Posts tagged ‘symantec’

June 13, 2011

Symantec.Cloud Review

I recently had an opportunity to attend a Symantec Conference (Enterprise 2011). I was mostly attracted by the 45  minute session on Cloud Computing – which was towards the end of the half day conference.

I waited with eager anticipation as I was ignorant of any of Symantec Cloud offerings. Being an ex Veritas File System developer with a long association at Symantec I was naturally curious.

As the hour approached, the presenter went on to unveil a set of Symantec Products offered via SaaS model (mostly concerning with Data Security/Availability – full list here http://www.symantec.com/business/theme.jsp?themeid=symantec-cloud).

I was disappointed, to say the least, at this attempt to pass off SaaS as cloud computing. I was hoping to learn of some cool new storage/compute virtualization story (Symantec and Vware are buddies) tied together with utility computing and security thrown in the mix. Alas, no such thing.

Something did not add up in my own mind after that presentation. I was not sure why I should be disappointed that “SaaS is not the same as Cloud Computing” (A similar debate is going on concerning Apple’s iCloud).

SaaS – Cloud Computing? It is and It isn’t.

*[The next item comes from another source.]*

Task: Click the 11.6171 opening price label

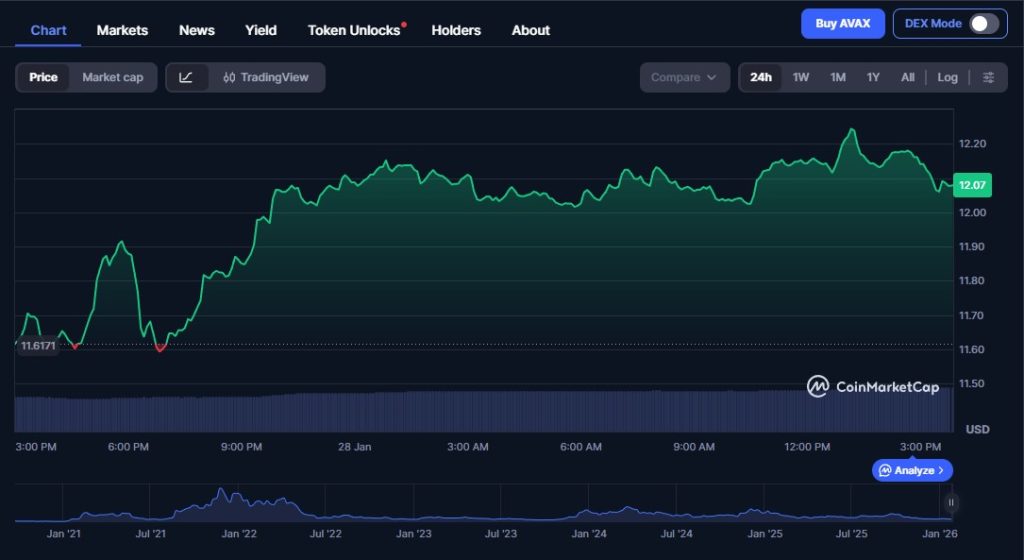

It is difficult to find a precise and widely accepted definition of what cloud computing is and what it isn’t. However, there are some Cloud Computing Guarantees (well, promises) that are generally well accepted. Some of which are –

  1. Availability – promises on service availability (five 9 availability for e.g.)
  2. Scalability  – promises on how well the service scales (horizontally and vertically)
  3. Utility Computing Based Billing – pay as you go
My own thoughts when someone mentions cloud computing is the cloud computing infrastructure – hardware and operating system software sans the (business logic) applications. Similar to Google App Engine, Amazon EC2, Microsoft’s Azure.
Applications written to run on such infrastructure are expected to exhibit availability and scalability properties.
It is interesting to note that Symantec promises 100% service availability and a guaranteed latency (from which you can draw inferences about the scalability). I suppose from a service consumer’s point of view this is all that matters.
It is anybody’s guess as to what kind of infrastructure powers Symantec.Cloud and consumers should not be unduly concerned. They should instead focus on the service availability and response times which are very very good indeed.